● Requirement
Reproduce exactly the lines below from the one containing "Click the Effects & Presets panel icon" through the one containing "Open the 个人中心 button with crown icon", including both, and nothing else.

[Records from a dataset]
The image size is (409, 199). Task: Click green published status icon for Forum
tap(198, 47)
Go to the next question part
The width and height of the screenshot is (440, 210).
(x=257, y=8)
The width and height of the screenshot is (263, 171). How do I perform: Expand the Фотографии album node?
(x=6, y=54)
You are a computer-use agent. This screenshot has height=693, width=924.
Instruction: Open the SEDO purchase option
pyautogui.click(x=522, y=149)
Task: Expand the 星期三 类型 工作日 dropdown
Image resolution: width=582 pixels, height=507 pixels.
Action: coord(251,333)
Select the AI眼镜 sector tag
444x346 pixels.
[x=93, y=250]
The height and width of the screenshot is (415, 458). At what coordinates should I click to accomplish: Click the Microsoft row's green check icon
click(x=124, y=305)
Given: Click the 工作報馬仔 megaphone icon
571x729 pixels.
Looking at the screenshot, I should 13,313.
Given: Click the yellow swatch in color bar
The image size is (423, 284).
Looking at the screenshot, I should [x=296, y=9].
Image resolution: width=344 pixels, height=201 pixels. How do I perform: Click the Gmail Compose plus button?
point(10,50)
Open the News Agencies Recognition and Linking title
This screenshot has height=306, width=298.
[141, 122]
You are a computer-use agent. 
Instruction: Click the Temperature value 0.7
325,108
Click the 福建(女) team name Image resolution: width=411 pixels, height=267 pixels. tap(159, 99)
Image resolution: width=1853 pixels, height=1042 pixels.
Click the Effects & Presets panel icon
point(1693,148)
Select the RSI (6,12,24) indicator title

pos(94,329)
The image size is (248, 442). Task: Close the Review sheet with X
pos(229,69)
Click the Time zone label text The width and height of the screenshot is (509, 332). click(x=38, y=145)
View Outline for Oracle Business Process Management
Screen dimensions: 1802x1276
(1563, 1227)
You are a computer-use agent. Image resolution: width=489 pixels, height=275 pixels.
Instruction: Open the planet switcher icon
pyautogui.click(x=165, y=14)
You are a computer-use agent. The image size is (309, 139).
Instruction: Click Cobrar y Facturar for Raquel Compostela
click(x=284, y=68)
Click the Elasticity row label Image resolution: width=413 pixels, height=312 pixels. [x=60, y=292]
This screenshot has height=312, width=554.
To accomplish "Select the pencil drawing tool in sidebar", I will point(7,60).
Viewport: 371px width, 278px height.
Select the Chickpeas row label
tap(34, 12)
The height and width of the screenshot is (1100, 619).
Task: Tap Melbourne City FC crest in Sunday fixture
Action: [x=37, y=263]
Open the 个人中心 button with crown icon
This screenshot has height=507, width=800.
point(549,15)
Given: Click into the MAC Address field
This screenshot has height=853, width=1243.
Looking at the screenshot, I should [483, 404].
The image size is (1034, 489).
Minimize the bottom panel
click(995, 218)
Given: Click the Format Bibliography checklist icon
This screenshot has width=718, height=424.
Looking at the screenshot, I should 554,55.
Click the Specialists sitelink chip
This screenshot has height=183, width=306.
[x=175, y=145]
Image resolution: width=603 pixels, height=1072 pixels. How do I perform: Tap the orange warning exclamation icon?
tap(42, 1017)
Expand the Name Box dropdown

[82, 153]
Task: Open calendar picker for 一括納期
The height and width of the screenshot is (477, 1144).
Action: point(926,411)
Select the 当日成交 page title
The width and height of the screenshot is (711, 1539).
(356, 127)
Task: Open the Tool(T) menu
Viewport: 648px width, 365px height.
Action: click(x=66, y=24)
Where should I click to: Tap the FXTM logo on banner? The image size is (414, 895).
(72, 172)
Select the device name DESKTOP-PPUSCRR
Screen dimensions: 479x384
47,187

● Answer box
Click the Effects & Presets panel icon
point(1693,148)
Select the RSI (6,12,24) indicator title

pos(94,329)
The image size is (248, 442). Task: Close the Review sheet with X
pos(229,69)
Click the Time zone label text The width and height of the screenshot is (509, 332). click(x=38, y=145)
View Outline for Oracle Business Process Management
Screen dimensions: 1802x1276
(1563, 1227)
You are a computer-use agent. Image resolution: width=489 pixels, height=275 pixels.
Instruction: Open the planet switcher icon
pyautogui.click(x=165, y=14)
You are a computer-use agent. The image size is (309, 139).
Instruction: Click Cobrar y Facturar for Raquel Compostela
click(x=284, y=68)
Click the Elasticity row label Image resolution: width=413 pixels, height=312 pixels. [x=60, y=292]
This screenshot has height=312, width=554.
To accomplish "Select the pencil drawing tool in sidebar", I will point(7,60).
Viewport: 371px width, 278px height.
Select the Chickpeas row label
tap(34, 12)
The height and width of the screenshot is (1100, 619).
Task: Tap Melbourne City FC crest in Sunday fixture
Action: [x=37, y=263]
Open the 个人中心 button with crown icon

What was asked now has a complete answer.